The next morning, after the provided buffet breakfast, which was ample and delicious with fresh fruit, yogurt, pastry, cheese and an omelet station for those who believed we wouldn't see any more food that day (they were wrong, so wrong) we toured the castle until it was time for a wine tasting (or two) and lunch at another Michelin starred restaurant.

le Parc Franck Putelat [80, Chemin des Anglais  Tél. : +33 4 68 71 80 80 www.leparcfranckputelat.com ] is a modern and stylish establishment outside the walled city in the new section (meaning 17th century) of Carcassonne. We started with a sparkling white wine, Blanguette de Limdux, which gave me a sunny attitude to match the day. There were little appetizers of a cardamom seed muffin, green peppers and salmon & curry toast, looking perfect and very tasty. For soup we had a gloriously poached egg, with white asparagus and tarragon flavored chopped mushrooms as a base, in a frothy essence of celery broth. The fish course was in the flounder family, white and flaky in a battered crust, served  with eggplant and fennel. It was the fennel and the buttery herb sauce, delicious and aromatic, that heightened the mild fish to perfection. I played paleontologist and carefully removed the flesh from the bony carcass, realizing as I did, what people do while lingering over a meal. Americans so hate bones in their food.

Dessert was raspberry halves, drizzled with chocolate, on a thin chocolate cake spread with vanilla creme. After the sparkling wine we continued throughout the meal with a white Marllost 2006 - crisp and perfect with the fish. Reservations, for lunch, have to be made two months in advance, call well before your next vacation. It's worth it!

Dinner was an excellent last minute decision. I know. I know. How can I keep talking about all this food? Well - it was why I was there - to eat - and then tell you where you can have such good food (or not) - so let me finish with one more meal.
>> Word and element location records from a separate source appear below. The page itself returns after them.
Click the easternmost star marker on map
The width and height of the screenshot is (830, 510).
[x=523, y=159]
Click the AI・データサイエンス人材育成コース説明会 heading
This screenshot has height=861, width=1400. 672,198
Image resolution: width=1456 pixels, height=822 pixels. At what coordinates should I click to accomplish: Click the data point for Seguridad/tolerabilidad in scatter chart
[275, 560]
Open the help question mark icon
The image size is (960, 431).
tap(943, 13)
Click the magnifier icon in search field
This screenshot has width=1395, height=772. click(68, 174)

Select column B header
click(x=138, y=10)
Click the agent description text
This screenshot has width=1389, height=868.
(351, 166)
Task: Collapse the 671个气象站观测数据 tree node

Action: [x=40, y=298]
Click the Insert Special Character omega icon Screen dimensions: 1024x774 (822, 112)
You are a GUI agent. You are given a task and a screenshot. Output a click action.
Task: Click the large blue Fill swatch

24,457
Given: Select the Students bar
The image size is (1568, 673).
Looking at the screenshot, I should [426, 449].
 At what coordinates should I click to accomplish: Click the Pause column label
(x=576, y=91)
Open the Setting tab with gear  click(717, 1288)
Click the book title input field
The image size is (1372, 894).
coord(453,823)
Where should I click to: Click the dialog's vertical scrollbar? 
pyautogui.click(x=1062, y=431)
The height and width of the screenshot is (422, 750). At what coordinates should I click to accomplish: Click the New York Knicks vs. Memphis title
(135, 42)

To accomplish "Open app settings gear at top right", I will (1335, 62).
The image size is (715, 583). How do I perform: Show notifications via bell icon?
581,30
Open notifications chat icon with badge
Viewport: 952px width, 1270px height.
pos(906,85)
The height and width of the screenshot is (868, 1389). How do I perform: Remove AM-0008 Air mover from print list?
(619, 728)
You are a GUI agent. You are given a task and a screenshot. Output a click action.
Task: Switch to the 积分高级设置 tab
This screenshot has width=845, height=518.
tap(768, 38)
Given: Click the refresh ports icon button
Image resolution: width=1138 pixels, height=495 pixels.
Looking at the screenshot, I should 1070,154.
Our last dinner was at La Compagnie Des Comptoirs [51 avenue Francois Delmas] which also has restaurants in Avignon, Grand-Motte and Cap d'Agde. We were there for the tangine, which Chef Thierry Nicoleau is very well known for, and it was great! The aroma when the top of the tangine was removed made me want to eat Morrocan food everyday, and the presentation of the colorful vegetables in a light sauce surrounding the huge shank of lamb was stunning. As I tried to eat it the meat kept falling off the bone. A side dish of couscous, almost dry and ungarnished, was the perfect foil for the tangine sauce. The appetizer was a small stamp of tuna, seared on the edges and raw inside. It was served with soy sauce and a spicy rice / corn / noodle cold salad. To drink we had champagne with a cinnamon stick floating in it (that worked, but I wouldn't do it to good champagne) followed by cold water. I don't know if that was planned or they forgot to take a drink order, but it worked - perfectly. A simple but elegant meal matched by the simple but elegant restaurant. Quiet, modern and efficient - it is a very interesting event. I'd love to return and try something else on the menu.